Biz İslam’da mescid ve Caminin , özeliklerini sizlerle paylaşırken iken yazımıza, Ayasofya Caminin Müslüman’lar için ne ifade ettiğini, Fatih Sultan Mehmet Han’ın Ayasofya Cami ile ilgili Vakıf duyurusunu paylaşarak son verelim. Vakfiye bildirisini tam okuyup Ayasofya’nın Cami mi Müze mi olması gerektiğine bizim veya birilerinin karar verme yetkisi var mı diye düşünelim
İŞTE FATİH’İN VAKFİYESİ
“Allah’ın yarattıklarından Allah’a ve O’nun rüyetine iman eden, ahirete ve onun heybetine inanan hiçbir kimse için, sultan olsun melik olsun, vezir olsun bey olsun, şevket ve kudret sahibi biri olsun hâkim veya mütegallib (zâlim ve diktatör) olsun, özellikle zâlim ve diktatör idareciler tarafından tayin olunan, fâsid bir tahakküm ve bâtıl bir nezâret ile vakıflara nâzır ve mütevelli olanlar olsun ve kısaca insanlardan hiçbir kimse için, bu vakıfları eksiltmek, bozmak, değiştirmek, tağyir ve tebdil eylemek, vakfı ihmal edip kendi haline bırakmak ve fonksiyonlarını ortadan kaldırmak asla helal değildir!

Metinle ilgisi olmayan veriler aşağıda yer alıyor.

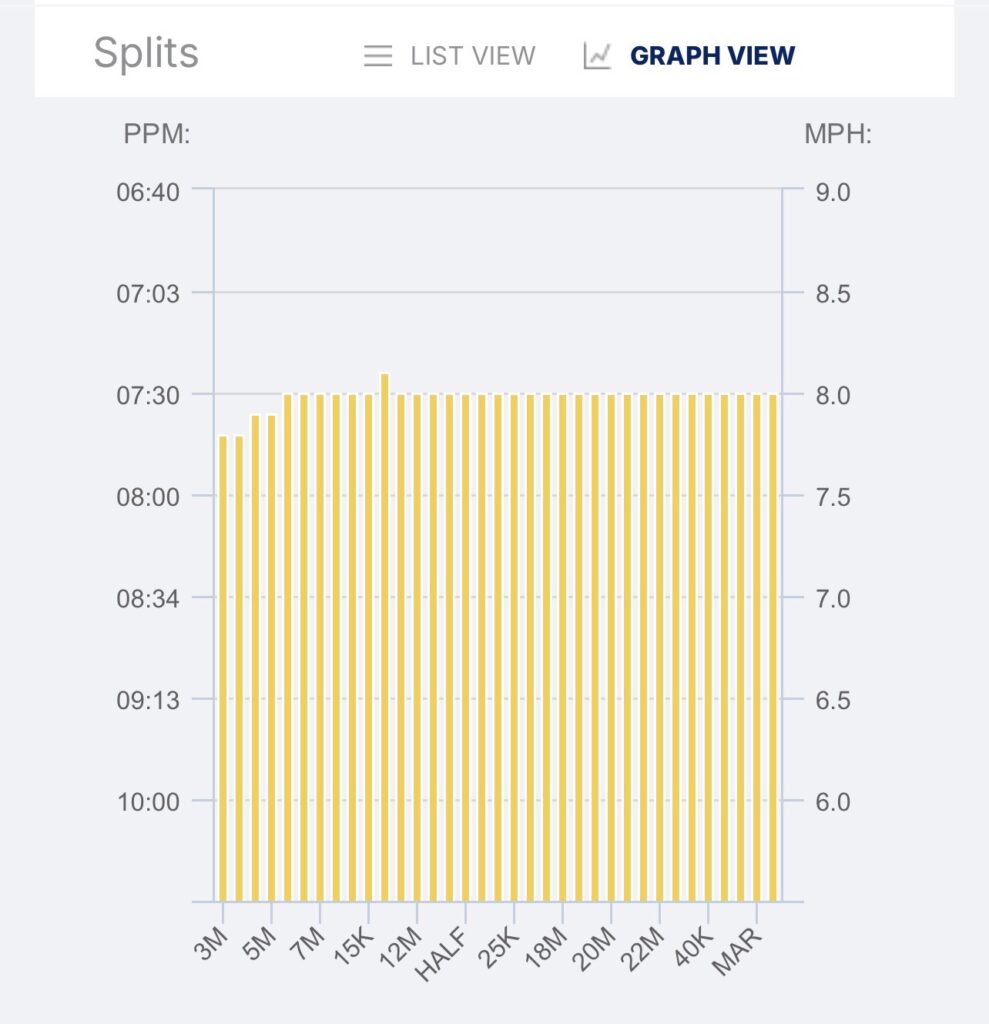This screenshot has height=1024, width=989.
Task: Click the list view hamburger icon
Action: point(377,56)
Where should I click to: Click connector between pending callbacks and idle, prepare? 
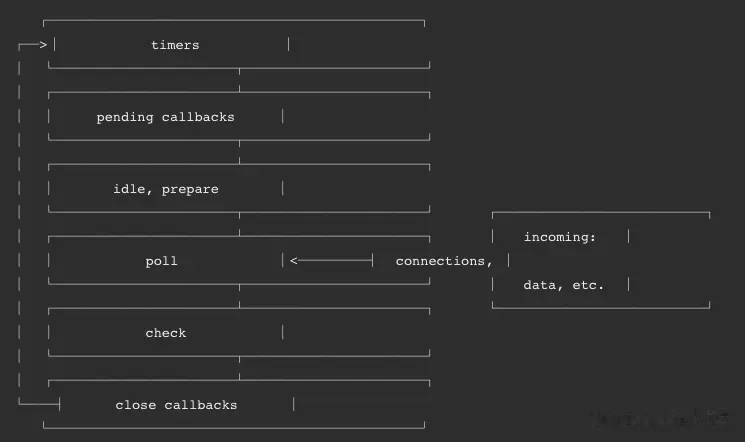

Kim ki, bozuk teviller, hurafe ve dedikodudan öteye geçmeyen bâtıl gerekçelerle, bu vakfın şartlarından birini değiştirirse veya kanun ve kurallarından birini tağyir ederse; vakfın tebdili ve iptali için gayret gösterirse; vakfın ortadan kalkmasına veya maksadından ve gayesinden başka bir gayeye çevrilmesine kast ederse, vakfın temel hayır müesseselerinden birinin yerine başka bir kurum ikame eylemek (temel müesseselerden birinden taviz vermek) ve vakfın bölümlerinden birine itiraz etmek dilerse veya bu manada yapılacak değişiklik veya itirazlara yardımcı olur yahut yol gösterirse; veya şer’i şerife aykırı olarak vakıfta tasarruf etmeye azm eylerse, mesela şeriata ve vakfiyeye aykırı ferman, berat, tomar veya talik yazarsa veyahut tevliyet hakkı resmi yahut takrir hakkı resmi ve benzeri bir şey talep ederse, kısaca batıl tasarruflardan birini işler yahut bu tür tasarrufları tamamen geçersiz olan yazılı kayıtlara ve defterlere kaydeder ve bu tür haksız işlemlerini yalanlar yumağı olan hesaplarına ilhak ederse, açıkça büyük bir haramı işlemiş olur, günahı gerektiren bir fiili irtikâb eylemiş olur. Allah’ın, meleklerin ve bütün insanların la’neti üzerlerine olsun. “Ebeddiyyen Cehennemde kalsınlar, onların azapları asla hafifletilmesin ve onlara ebeddiyyen merhamet olunmasın. Kim bunları duyup gördükten sonra değiştirirse, vebali ve günahı bunu değiştirenlerin üzerine olsun. Hiç şüphe yok ki, Allah her şeyi işitir ve her şeyi bilir.”